Pollock has authored 150 peer-reviewed papers along with nearly 40 invited reviews and commentaries and 11 book chapters including one as editor. Pollock recently completed a 6 year term as Associate Editor for the American Journal of Physiology: Regulatory, Integrative and Comparative Physiology. He has been a Topic Editor for the renal section of Comprehensive Physiology for the past 5 years and recently accepted the assignment of Editor in Chief. Pollock has also served as Associate Editor of Vascular Pharmacology as well as several other guest editorships. He also serves on the editorial board of the American Journal of Physiology: Heart and Circulation, Hypertension, and Nitric Oxide: Biology and Chemistry. He has been a member of the APS Publications Committee for the past 3 years.

Pollock has been active in a wide range of national and international organizations. He was recently elected at the 87th President of the American Physiological Society. He has organized several conferences with APS as well as a FASEB Summer Conference, the International Conference on Endothelin, and a Forefronts Conference with the International Society of Nephrology. He serves as a founding member of the International Advisory Board for the bi-annual conferences on endothelin. 

In terms of additional APS service, Pollock has served on the Career Opportunities Committee, the Liaison with Industry Committee, Committee on Committees, APS Council as well as several posts within the APS Renal Section. At the Medical College of Georgia, Pollock served for nearly 10 years as the founding Chair of the Curriculum Committee for the Biomedical Sciences PhD Program. He has directed an NIH supported institutional training program in cardiovascular biology for the past 10 years. 

Pollock has received a number of honors and awards including the Louis K Dahl Award for hypertension research from the AHA in 2013. At the Medical College of Georgia, he has received the Outstanding Faculty Award and the Distinguished Basic Science Research Award, among several others. 

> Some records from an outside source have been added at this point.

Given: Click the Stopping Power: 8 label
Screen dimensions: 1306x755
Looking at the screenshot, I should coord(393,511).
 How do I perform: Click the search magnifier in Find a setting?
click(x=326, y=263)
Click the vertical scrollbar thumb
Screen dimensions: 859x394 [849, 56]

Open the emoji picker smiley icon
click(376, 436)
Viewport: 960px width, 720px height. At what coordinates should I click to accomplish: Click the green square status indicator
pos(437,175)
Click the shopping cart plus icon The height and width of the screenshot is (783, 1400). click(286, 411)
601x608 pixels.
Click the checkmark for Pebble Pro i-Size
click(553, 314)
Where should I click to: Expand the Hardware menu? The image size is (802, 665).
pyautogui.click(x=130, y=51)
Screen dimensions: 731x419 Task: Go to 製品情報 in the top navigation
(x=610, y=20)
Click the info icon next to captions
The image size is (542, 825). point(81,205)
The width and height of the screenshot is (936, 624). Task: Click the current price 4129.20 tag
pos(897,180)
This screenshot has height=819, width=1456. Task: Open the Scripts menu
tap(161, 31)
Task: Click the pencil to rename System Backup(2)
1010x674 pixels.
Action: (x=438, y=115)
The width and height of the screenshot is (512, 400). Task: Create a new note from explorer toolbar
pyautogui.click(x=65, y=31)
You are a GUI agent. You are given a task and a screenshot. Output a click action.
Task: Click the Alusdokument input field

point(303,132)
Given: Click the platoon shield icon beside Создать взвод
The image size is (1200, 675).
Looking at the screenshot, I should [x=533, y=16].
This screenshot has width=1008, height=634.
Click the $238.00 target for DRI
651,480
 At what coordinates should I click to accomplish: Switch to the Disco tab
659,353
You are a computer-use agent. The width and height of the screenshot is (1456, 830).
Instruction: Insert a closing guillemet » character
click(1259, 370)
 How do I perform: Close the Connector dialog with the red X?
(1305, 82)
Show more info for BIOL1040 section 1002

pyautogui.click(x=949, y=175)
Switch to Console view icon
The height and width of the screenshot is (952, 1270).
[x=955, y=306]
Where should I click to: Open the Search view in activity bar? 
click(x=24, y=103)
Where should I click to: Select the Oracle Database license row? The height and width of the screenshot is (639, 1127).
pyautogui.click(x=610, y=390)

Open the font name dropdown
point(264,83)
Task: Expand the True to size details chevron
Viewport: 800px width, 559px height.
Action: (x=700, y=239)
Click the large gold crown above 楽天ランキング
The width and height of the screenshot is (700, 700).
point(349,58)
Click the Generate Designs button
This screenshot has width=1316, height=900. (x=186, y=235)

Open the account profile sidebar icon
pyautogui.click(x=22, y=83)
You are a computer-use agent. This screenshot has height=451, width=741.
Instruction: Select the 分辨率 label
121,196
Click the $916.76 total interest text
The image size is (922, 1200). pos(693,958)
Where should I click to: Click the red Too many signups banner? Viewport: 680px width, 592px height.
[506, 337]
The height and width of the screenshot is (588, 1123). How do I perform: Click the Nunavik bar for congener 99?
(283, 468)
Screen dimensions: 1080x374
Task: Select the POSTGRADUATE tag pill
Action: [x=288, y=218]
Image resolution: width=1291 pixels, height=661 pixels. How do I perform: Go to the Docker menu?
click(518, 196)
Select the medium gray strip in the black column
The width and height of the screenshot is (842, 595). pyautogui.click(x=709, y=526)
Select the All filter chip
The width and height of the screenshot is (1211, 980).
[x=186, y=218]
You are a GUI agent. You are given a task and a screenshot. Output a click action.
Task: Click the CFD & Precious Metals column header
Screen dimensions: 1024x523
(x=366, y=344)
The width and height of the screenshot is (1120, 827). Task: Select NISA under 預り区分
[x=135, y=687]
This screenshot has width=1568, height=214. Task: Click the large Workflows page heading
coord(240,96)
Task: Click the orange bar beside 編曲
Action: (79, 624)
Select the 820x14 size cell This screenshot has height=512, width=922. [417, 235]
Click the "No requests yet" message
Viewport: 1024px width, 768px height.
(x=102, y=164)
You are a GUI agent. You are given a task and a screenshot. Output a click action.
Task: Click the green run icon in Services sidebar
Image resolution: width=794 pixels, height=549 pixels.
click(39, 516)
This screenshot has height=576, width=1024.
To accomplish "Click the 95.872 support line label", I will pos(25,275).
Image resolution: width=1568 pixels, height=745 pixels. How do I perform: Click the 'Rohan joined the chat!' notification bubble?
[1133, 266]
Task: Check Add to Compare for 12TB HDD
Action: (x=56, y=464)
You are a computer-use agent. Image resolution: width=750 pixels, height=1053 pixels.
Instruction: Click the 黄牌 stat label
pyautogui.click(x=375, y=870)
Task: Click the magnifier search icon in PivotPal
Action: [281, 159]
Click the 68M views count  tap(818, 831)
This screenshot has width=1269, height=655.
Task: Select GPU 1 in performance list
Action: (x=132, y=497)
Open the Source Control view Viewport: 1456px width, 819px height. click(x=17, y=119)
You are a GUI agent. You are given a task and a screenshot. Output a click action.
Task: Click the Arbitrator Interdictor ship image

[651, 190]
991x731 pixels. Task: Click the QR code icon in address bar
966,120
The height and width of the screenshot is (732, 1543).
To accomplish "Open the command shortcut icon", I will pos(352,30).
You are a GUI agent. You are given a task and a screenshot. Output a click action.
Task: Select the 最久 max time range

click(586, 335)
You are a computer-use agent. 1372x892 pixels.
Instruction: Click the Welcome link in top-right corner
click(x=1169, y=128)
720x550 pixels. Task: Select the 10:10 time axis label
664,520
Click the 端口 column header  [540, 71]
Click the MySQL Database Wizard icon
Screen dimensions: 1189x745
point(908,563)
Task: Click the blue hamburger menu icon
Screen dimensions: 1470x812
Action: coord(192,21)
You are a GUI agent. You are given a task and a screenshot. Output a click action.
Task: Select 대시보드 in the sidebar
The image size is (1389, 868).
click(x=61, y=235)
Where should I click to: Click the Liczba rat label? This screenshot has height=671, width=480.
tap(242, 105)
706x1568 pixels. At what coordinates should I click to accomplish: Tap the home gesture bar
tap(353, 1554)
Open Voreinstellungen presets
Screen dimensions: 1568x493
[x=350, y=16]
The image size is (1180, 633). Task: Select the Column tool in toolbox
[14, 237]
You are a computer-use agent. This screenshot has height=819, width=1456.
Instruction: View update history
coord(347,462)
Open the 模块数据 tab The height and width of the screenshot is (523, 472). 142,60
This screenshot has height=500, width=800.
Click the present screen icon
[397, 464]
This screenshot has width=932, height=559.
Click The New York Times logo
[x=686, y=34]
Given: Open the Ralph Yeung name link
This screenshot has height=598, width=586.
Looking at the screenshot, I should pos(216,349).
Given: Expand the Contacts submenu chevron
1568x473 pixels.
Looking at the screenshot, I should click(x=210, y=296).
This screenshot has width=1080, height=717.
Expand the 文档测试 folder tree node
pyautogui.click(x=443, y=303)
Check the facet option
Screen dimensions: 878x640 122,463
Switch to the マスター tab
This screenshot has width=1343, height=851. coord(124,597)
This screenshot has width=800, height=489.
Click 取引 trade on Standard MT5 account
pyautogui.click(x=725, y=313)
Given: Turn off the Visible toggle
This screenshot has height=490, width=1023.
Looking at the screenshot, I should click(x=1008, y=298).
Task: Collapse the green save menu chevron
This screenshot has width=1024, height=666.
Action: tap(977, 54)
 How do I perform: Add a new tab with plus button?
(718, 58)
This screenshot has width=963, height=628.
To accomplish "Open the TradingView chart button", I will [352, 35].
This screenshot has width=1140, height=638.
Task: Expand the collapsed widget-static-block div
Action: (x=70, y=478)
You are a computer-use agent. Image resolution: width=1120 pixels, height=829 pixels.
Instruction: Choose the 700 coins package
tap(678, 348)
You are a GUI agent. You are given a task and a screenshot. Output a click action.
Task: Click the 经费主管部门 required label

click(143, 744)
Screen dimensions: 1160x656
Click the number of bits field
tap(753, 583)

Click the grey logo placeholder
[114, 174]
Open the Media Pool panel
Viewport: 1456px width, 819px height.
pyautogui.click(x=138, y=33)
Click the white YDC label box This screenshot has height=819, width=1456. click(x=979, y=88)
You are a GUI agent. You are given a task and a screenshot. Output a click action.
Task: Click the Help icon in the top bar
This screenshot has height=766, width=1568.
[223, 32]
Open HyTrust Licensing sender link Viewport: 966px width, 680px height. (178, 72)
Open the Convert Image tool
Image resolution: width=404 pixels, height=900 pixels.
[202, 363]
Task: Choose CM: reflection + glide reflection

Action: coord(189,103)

Research/Clinical Interest

Hypertension and Renal Disease

Pollock’s research deals with the control of sodium excretion and the role of the kidney in blood pressure regulation. His long-standing interest in natriuretic factors has led to his active involvement in elucidating the actions of endothelin, primarily within the kidney but also in vascular and nervous systems. His research has helped to elucidate the opposing actions of endothelin A versus endothelin B receptors in both renal vasculature and the tubular system. Recent studies from his lab have suggested that defects in the endothelin B receptor system contribute to salt-sensitivity in hypertension. More recently, his research has included collaborators conducting human studies that address these same mechanisms. His work also includes the role of endothelin in glomerular injury where his lab has conducted important proof of concept studies providing evidence that endothelin contributes directly to diabetic glomerular dysfunction and that ETA receptor antagonists exert therapeutic benefit as recently shown in clinical trials. This work has extended beyond diabetes and now includes sickle nephropathy, a problem of rising incidence in subjects with sickle cell disease.